Very well written, fairly easy to follow. I definitely plan to re-read this a few times and I've passed it on to friends & family.

Rating: 3
Summary: At times interesting but more often long-wided and anecdotal
Comment: In Entwined Lives, researcher Nancy Segal draws upon hundreds of case studies to explore the physical development of twins, and to tackle the thorny nature-versus-nurture question. Segal is competent and often interesting when she sticks to the former; her forays into the latter, on the other hand, are long-winded and anecdotal, and clearly highlight her shaky grasp of statistical methods, not to mention the benefits of editing.

Among the more interesting ideas raised in the book is a detailed description of the different ways in which twins develop in utero from conception onward. I also found intriguing a description of a third type of twin, one in which both siblings share their mother's, though not their father's genes. This second topic, though, is barely developed, and there is little mention of how twins of this type are identified. This is typical for the book - interesting ideas are raised and then promptly abandoned, leaving the reader with little understanding or context.

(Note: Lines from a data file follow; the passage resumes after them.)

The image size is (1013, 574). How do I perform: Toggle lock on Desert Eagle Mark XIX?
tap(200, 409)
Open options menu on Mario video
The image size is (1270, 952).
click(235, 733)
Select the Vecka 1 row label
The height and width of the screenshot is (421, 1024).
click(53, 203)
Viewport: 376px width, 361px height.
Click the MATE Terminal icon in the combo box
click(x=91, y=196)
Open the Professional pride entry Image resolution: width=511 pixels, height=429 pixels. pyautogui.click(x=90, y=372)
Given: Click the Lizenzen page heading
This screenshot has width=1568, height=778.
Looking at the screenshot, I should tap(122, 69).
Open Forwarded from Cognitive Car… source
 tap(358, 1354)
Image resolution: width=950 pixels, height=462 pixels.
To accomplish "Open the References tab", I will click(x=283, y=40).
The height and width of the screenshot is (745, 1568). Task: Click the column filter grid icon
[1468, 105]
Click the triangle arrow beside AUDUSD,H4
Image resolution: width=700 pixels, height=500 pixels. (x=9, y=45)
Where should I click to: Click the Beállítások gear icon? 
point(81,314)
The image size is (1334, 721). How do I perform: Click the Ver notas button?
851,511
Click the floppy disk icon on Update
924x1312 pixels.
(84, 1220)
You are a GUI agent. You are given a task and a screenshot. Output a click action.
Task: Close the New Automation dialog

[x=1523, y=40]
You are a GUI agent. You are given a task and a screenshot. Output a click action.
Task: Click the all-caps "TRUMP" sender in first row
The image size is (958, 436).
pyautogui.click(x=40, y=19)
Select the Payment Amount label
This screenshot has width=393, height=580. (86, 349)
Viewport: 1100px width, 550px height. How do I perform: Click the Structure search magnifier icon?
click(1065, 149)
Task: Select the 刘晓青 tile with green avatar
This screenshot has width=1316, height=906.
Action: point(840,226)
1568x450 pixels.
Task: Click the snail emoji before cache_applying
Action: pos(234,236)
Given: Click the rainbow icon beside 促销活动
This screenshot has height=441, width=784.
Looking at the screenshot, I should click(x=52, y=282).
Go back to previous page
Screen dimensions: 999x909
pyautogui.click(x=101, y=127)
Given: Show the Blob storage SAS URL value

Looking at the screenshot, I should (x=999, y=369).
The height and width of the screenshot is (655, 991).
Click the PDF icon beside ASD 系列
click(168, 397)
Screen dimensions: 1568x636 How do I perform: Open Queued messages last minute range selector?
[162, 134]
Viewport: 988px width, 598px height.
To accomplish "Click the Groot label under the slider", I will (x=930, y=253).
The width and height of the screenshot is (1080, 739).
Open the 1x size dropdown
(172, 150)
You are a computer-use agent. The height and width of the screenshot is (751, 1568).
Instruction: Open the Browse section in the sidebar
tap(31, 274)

At the same time, Segal does not hesitate to make broad generalizations about genetics and socialization from small collections of anecdotes. Much of the book is devoted to demonstrating the influence of genetics upon intelligence, behaviour, and athletic ability. A chapter on twins separated at birth is well-written and its methods well-described, but it's the exception. On the whole, this section is filled with dozens of case studies and stories from which Segal draws a multitude of conclusions, some better founded than others. She has ample data to support her uncontroversial claim that genetics play a large role in determining intelligence and similarities in abilities, and belabours this obvious point for several chapters during much of the book. (Do we really need several paragraphs explaining that height and weight play a role in determining athletic ability?)

But she is just as prepared to base her theories on a story here, a fact there: one identical pair's preference for very rare meat, for instance, prompts Segal to hypothesize that not only do identical twins share preferences, but that the things they enjoy are likely to lie outside the mainstream. She also ponders at length the significance of one athletic twin claiming an Olympic gold while his cotwin ended up with the silver. After a paragraph of grade-school-level speculation, she raises the (most likely) possibility that the medal discrepancy doesn't mean anything. This book is filled with these sorts of useless, irrelevant tangents (the most bizarre involving a mention of the wholly theoretical "twins paradox" from special relativity in a section on a pair of identical astronauts) that go absolutely nowhere, and that should have been edited out of the first draft of the book. She devotes virtually no space whatsoever to explaining which of her data are statistically meaningful, but rambles at length about very minor aspects of her methodology, such as choosing the most suitable acronym to denote biologically unrelated same-age siblings.

The stories in Entwined Lives make for entertaining, if light, reading, and would have been more enjoyable if Segal didn't keep interrupting them with unsupported generalizations, or with the dozens of "see? Genetics ARE important" assertions that appear over and over again. And the scientific data would have been more useful had it been better, or more rigorously developed. As a book about human behaviour, which it claims to be, it is too long, and explains too little.